Ransac Segmentation

The approach we use is tabular segmentation using SIFT features and RANSAC. It relies on a single template image with labeled corner points. This image must contain a document formatted in exactly the same way as the samples to be segmented. RANSAC will generate a homography that will transform the template points onto each sample image using a projective transformation.

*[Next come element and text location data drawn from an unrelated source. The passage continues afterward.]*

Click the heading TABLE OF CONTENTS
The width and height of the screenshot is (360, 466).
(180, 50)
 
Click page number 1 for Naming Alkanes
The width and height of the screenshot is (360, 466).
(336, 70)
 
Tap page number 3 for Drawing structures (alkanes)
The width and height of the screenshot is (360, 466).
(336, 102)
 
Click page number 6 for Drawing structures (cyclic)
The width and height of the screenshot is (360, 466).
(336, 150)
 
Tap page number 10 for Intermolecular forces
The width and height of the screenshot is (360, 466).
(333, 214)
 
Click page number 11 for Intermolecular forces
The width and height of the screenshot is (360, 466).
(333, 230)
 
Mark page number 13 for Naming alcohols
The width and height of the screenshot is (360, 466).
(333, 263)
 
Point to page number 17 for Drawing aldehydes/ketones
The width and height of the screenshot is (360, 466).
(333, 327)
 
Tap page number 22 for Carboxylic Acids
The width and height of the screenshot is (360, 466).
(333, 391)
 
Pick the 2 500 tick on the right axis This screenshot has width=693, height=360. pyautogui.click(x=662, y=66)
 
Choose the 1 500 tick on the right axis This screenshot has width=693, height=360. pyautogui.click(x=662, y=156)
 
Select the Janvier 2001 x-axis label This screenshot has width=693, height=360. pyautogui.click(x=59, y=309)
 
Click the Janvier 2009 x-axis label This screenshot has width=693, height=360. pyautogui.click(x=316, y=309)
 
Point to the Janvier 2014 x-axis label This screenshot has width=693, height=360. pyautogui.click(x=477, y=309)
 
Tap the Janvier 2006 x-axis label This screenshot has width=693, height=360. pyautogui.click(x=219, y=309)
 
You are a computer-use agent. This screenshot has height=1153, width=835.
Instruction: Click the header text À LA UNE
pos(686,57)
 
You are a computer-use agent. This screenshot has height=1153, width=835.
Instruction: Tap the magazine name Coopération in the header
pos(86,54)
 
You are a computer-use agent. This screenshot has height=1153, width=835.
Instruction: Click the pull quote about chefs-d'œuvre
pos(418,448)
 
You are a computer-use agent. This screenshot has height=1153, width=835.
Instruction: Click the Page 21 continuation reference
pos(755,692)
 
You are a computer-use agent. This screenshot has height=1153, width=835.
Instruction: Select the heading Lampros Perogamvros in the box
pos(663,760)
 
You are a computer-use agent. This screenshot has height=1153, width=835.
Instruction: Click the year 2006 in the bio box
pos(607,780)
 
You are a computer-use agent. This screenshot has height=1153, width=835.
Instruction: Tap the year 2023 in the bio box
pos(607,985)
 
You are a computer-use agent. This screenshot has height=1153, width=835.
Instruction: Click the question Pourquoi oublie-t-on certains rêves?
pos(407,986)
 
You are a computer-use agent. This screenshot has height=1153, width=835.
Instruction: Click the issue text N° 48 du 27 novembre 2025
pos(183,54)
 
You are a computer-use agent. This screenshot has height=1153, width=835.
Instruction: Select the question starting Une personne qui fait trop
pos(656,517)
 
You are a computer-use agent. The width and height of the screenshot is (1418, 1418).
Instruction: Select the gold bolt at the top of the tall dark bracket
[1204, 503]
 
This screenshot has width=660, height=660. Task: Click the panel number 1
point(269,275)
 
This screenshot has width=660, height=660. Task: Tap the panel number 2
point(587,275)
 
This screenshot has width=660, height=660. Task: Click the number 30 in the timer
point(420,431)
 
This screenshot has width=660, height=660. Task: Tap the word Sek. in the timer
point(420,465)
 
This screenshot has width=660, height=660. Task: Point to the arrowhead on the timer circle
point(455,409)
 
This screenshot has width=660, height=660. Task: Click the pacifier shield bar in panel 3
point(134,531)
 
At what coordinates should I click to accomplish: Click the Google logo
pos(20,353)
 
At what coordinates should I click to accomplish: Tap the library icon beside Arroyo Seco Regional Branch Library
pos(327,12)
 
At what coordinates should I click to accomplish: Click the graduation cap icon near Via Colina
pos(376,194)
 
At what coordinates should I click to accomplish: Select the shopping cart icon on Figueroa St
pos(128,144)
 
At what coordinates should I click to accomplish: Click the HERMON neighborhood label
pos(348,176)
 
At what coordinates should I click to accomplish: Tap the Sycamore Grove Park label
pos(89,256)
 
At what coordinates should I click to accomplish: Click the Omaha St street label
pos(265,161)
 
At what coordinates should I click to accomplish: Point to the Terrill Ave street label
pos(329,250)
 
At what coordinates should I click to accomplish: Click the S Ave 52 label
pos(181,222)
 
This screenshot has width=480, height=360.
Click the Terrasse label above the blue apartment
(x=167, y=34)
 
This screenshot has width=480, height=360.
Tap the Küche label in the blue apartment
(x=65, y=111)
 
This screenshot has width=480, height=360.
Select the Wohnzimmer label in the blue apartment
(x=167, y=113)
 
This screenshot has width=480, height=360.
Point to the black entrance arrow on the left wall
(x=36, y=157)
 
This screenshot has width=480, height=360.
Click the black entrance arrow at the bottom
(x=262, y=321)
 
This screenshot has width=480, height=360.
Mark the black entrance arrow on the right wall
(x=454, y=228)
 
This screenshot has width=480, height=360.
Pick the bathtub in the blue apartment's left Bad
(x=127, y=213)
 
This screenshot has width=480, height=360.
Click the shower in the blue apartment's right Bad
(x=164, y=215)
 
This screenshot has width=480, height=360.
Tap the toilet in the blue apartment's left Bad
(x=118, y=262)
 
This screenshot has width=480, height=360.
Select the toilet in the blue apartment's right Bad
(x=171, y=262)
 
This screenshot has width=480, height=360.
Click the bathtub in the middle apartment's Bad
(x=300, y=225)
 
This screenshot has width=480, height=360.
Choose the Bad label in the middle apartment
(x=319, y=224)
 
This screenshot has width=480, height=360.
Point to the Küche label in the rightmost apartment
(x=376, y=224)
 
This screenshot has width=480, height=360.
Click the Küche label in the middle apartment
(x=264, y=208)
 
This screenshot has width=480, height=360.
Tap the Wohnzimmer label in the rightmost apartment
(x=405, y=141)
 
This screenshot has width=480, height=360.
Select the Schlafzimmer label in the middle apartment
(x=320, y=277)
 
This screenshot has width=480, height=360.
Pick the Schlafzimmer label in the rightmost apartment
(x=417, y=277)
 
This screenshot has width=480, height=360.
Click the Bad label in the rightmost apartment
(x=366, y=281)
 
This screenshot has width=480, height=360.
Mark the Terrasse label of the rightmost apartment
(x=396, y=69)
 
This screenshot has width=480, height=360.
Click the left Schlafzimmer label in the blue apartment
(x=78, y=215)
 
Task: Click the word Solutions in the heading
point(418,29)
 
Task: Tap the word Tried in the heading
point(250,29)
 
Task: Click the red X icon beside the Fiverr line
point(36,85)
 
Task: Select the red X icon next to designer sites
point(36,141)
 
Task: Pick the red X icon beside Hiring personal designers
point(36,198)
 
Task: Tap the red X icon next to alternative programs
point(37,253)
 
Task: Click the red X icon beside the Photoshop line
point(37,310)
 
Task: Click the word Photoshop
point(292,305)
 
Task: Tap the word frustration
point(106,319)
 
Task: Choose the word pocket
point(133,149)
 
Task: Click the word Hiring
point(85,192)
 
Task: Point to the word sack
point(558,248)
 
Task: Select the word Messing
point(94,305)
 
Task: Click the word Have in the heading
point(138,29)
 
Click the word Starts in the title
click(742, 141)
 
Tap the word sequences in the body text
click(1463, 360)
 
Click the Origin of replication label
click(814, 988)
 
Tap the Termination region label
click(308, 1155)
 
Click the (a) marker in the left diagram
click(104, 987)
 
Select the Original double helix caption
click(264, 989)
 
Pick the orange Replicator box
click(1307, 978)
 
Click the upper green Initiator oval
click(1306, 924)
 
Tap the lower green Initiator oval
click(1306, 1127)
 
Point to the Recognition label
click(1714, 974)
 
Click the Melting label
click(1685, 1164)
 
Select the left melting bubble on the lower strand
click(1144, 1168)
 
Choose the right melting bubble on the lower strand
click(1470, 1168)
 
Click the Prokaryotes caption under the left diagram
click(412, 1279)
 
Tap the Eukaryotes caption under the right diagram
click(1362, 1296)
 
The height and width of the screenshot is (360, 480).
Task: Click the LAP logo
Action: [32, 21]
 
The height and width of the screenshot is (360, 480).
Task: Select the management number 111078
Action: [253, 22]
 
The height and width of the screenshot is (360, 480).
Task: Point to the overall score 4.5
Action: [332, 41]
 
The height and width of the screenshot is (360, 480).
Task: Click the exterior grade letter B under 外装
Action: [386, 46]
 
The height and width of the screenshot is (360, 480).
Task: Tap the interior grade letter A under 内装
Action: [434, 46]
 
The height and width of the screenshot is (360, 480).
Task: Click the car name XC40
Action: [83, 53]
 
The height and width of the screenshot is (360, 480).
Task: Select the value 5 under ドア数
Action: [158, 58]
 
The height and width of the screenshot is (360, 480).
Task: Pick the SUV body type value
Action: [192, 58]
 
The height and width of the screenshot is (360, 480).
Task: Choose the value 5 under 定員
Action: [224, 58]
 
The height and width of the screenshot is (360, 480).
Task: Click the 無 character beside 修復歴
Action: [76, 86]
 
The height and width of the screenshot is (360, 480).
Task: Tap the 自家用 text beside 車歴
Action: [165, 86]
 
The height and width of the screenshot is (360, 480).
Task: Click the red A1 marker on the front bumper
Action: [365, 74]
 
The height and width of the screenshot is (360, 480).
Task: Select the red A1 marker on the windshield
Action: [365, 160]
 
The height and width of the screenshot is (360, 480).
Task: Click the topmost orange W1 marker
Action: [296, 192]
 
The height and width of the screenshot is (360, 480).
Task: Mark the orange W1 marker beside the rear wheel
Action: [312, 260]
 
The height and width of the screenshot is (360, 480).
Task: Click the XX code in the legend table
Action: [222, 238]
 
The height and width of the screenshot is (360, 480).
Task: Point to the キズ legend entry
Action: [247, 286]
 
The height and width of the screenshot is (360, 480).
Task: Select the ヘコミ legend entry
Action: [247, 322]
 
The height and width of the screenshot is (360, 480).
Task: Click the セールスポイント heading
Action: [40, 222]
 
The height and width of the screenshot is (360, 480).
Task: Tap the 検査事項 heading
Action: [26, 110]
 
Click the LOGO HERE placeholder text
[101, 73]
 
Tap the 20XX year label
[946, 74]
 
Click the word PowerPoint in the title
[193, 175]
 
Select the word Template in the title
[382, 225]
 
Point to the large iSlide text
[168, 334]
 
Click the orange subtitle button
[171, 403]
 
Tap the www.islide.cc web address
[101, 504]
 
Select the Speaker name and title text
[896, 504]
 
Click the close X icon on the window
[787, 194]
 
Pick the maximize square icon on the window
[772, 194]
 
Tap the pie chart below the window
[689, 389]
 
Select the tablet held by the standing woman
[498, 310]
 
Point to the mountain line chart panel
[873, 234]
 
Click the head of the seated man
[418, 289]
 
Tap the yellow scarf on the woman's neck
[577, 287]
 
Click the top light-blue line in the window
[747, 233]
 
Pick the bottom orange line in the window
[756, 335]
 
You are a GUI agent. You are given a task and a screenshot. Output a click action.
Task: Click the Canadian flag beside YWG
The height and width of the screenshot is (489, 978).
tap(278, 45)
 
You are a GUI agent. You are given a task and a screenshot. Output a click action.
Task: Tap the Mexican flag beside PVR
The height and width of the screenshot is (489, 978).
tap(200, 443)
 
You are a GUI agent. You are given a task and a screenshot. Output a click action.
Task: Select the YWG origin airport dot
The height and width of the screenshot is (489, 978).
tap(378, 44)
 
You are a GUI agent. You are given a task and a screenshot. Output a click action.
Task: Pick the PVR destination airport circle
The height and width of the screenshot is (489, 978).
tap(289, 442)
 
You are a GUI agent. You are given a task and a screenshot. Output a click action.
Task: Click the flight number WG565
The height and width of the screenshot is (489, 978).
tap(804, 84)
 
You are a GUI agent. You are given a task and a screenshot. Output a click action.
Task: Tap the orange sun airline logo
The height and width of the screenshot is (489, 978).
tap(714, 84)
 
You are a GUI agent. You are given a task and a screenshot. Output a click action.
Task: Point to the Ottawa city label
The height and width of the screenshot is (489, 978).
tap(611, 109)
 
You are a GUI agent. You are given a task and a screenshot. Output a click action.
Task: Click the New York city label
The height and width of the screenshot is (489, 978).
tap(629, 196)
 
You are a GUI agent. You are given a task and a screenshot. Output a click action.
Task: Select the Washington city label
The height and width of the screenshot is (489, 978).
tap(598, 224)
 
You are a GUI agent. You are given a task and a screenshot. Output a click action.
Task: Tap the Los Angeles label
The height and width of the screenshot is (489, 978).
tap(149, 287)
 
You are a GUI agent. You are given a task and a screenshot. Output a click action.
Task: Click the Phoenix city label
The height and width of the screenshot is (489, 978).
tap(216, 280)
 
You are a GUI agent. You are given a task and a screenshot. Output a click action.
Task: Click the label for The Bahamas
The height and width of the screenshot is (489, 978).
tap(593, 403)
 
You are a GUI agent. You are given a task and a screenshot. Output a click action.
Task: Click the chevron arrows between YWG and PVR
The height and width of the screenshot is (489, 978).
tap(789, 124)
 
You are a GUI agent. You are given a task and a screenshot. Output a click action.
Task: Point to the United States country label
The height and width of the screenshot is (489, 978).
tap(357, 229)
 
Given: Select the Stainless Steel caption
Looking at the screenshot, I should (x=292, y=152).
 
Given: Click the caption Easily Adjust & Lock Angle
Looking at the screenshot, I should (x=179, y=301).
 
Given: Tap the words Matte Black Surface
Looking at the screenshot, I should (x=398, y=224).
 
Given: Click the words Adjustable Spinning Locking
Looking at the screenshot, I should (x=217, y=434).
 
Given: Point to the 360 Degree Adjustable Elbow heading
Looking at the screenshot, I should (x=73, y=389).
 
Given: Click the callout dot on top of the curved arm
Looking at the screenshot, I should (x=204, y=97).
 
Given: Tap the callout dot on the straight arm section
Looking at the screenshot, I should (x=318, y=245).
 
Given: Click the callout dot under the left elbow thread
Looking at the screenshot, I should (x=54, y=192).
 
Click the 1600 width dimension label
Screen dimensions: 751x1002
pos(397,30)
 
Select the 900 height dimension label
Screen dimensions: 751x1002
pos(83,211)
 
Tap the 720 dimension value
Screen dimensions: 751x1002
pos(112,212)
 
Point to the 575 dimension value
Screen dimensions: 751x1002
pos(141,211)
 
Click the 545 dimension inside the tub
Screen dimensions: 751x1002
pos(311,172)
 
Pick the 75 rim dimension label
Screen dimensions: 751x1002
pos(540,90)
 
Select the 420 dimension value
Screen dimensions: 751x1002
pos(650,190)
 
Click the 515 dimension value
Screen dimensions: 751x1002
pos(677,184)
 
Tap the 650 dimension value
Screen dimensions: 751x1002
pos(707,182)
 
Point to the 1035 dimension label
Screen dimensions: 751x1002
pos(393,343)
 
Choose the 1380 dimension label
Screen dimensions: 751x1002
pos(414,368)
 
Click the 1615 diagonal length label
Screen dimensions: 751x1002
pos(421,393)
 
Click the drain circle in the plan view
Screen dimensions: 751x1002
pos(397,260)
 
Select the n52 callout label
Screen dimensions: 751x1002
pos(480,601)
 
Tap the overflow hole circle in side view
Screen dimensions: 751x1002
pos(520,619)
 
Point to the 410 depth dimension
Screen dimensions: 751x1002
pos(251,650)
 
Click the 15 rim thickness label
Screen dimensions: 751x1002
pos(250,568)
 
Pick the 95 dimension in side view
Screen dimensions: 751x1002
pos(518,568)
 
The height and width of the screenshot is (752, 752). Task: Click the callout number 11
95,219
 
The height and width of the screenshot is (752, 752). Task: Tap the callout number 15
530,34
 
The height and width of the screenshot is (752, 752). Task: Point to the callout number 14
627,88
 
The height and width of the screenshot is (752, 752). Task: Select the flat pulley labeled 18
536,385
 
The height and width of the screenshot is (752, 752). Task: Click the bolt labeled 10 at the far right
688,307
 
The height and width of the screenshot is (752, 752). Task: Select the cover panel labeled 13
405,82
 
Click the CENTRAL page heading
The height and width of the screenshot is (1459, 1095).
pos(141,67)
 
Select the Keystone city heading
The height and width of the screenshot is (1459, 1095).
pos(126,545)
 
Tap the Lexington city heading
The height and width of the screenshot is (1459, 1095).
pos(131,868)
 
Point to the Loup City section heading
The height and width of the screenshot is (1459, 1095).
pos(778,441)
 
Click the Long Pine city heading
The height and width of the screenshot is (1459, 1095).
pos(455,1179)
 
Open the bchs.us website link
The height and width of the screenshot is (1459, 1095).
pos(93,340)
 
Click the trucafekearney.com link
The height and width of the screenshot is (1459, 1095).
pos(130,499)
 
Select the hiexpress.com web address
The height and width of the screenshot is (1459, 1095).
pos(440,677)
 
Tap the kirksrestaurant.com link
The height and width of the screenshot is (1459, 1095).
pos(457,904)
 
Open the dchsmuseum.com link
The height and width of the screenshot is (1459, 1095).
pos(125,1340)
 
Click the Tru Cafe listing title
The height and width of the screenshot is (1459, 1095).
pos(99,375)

We provide a template image and points for the 1930 census in the data/ directory.

Details

SIFT

We utilize SIFT, which locates interest points in an image and gives 128-dimensional descriptors of those interest points. Descriptors in one image that are very close to descriptors in another image are likely the same point (or in our case, correspond to the same place in an image of a table).

Putative matches

We want to identify interest points between the template and sample images that “match”. In order to do this robustly, we choose only matches that are “putative”, that is, the template descriptor and sample descriptor both “choose” each other as the closest descriptor in the other image. We also only consider putative matches that are confident in their “choice” of match. In other words, if a putative match's “second choice” is more than 0.75 times the distance from it's first choice, we do not consider this match, as it is not a confident match. A putative match consists of 2 (x, y) points, one on the template image, one on the sample image.

RANSAC

RANSAC stands for Random Sample with Consensus. In our context, we randomly sample 4 putative matches and use these matches to compute a homography. We want this homography to transform the sample image onto the template image. Once we have a homography, we use it to transform the sample point from each putative match, and then we test if it falls close to its match in the template image. We count how many of the sample points transform onto their match in the template image. We repeat this process 200 times, randomly sampling 4 matches and computing homographies, and we keep the homography that transforms the most sample points onto their putative matches. This process allows us to use consensus to prune out putative matches that are spurious and find a transformation that takes only the non-spurious putative matches into account.

Transformation

After RANSAC, we have a homography matrix that transforms points on the sample image to points on the template image. In order to transfer the labels from the template image onto the sample image, we invert the RANSAC homography, and multiply this inverse by each point from the template labels (normalizing them in homogeneous coordinates). The points we get out should correspond to the table corner points on the sample image, and we are done.

Usage

segmenter.py is set up to segment a directory of images at a time. To use this script, run python segmenter.py [template_img_path] [template_points_path] [sample_directory] [out_directory].